Population growth affects humans and the planet.

The limits to human development

Can we avoid overshooting the planet’s capacity to support life?

The ‘Limits to Growth’ is a seminal work published in 1972 (Meadows et al.) which modelled the impact of human population, natural resource use and industrial growth. Despite significant criticism, the original argument that we are overshooting the planet’s capacity to support life is widely accepted and, more recently of course, is complicated by climate change.

An expert team used system dynamics theory and a computer model called ‘World3’ to explore 10 potential scenarios of world development over two centuries from 1900 to 2100.

In each scenario, key factors such as population and pollution level were varied, and the impact of change on the system and positive and negative feedback loops analysed.

General conclusions in 1972

The team drew some general conclusions based on the final four scenarios:

  • A global transition to a sustainable society is possible without reductions in either population or industrial output.

  • A transition to sustainability will require an active decision to reduce the human ecological footprint.

  • There are many choices that can be made about numbers of people, living standards, technological investment and allocations among industrial goods, services, food and other material needs.

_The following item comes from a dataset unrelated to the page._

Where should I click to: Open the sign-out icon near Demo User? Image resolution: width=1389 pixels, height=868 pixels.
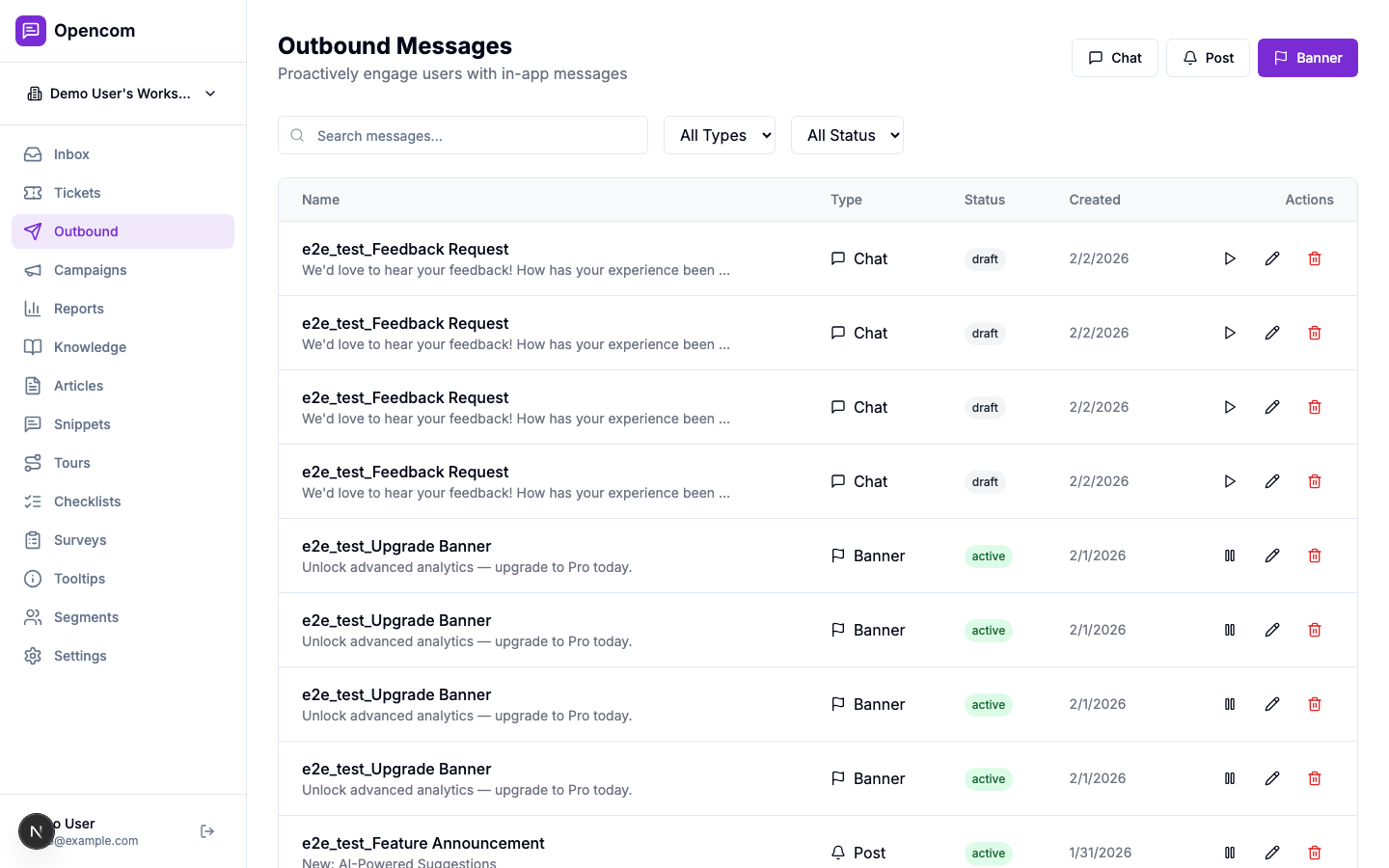tap(206, 830)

  • There are many trade-offs between the number of people the earth can sustain and the material level at which each person can be supported.

  • The longer the world takes to reduce its ecological footprint and move toward sustainability, the lower the population and material standard that will be ultimately supportable.

  • The higher the targets for population and material standard of living are set, the greater the risk of exceeding and eroding its limits

(Meadows et al 2004, Chapter 7 Transitions to a sustainable world, para. 16).

Updated evidence of overshooting

The work of ‘Limits to Growth’ was updated after 20 years and then again after 30 years. In the synopsis of the 30-year update of ‘Limits to Growth’  Meadows et al. (2004) evidence a dangerous state of overshoot and argue change is essential to avoid serious future consequences.

Your task

After reading the 30-year update synopsis think back to Rosling’s video and consider the question, is the issue of population growth intractable or not? Justify your answer including key points made by both Rosling and Meadows et al.

References

Meadows, D, Randers, J and Meadows, D, A Synopsis: Limits to Growth: The 30-Year Update, Donella Meadows Archives, The Academy for Systems Change, retrieved 20 September 2017.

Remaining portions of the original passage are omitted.